The rift between the owner of the Houmas House Plantation and two planning commissioners came to head this week.
The grounds at Houmas House are in-line for a bed and breakfast, museum and new gardens, but when owner Kevin Kelly shared those plans with two Ascension Parish Planning Commissioners, ahead of a meeting to consider the project, he got a response he never expected.
Kelly said, "These two gentlemen, Commissioner Clouatre and Satterlee decided that they wanted to use my project as leverage to change and have the PUD, SPUD, TND law revoked."
Those laws address large land developments, like subdivisions and apartment complexes, and forces the parish to approve any projects that follow the requirements.
Houmas House is caught in that law because of the property size, and because there's no exception for historic properties. Kelly says the Planning Director offered to work on getting council to create that exception.

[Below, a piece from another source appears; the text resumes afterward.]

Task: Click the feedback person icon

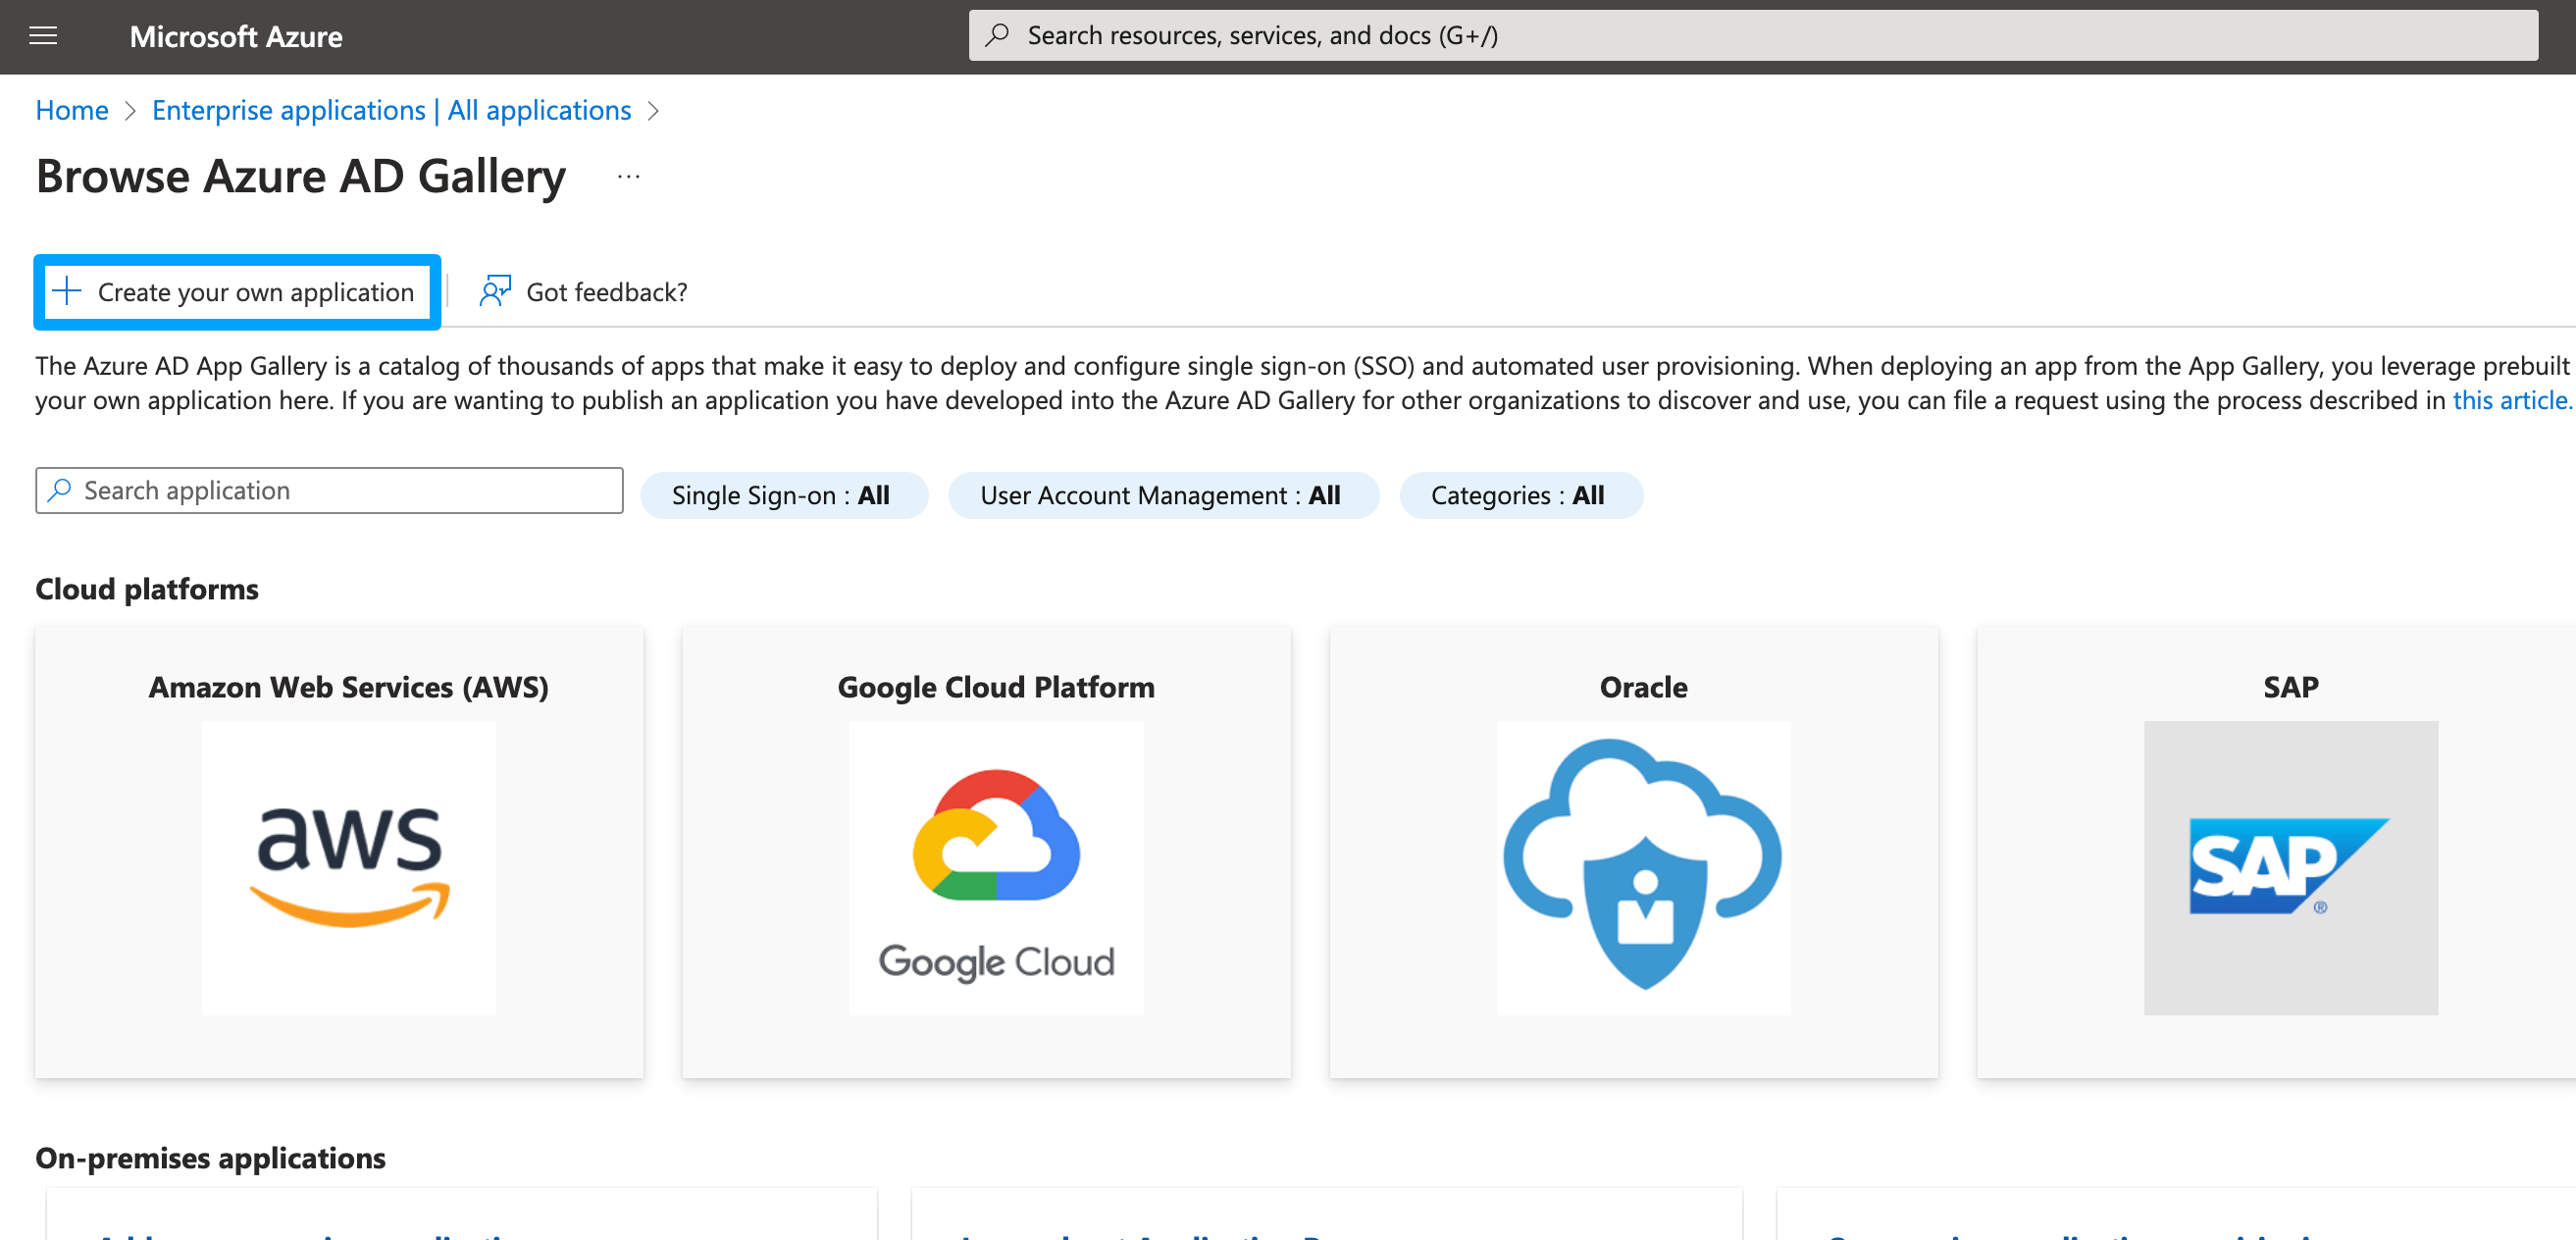Action: 495,291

But he says the commissioners told him they want the complete laws gone and they wouldn't approve his project unless he helped them make it happen.
"I was insulted that I was asked to negotiate for them in order for me to get a simple approval on a design plan," said Kelly, "This is trading a value for another value or an asset for another asset and that's blackmail and I wasn't going to participate with that."
So he sent a letter to the parish, pulling his plans from the meeting and telling the story of why. He ended the letter saying, "I do not feel that I should be put in the position to lobby the parish council to revoke laws that are designed for a Smart Growth, simply because several planning commissioners do not like the law as written."
News 2 went looking for those commissioners to get their side of the story.
Commissioner Milton Clouatre said, "At this particular time, I have no comment, it's political."
Commissioner Dan Satterlee said the exact same thing, but wouldn't go on-camera.
As for Kelly, he plans to keep Houmas House moving forward, despite, what he calls, an intentional setback.
Kelly said, "I'm investing in this parish, I think everyone wants what I want here."
Kelly is considering legal action against the two commissioners.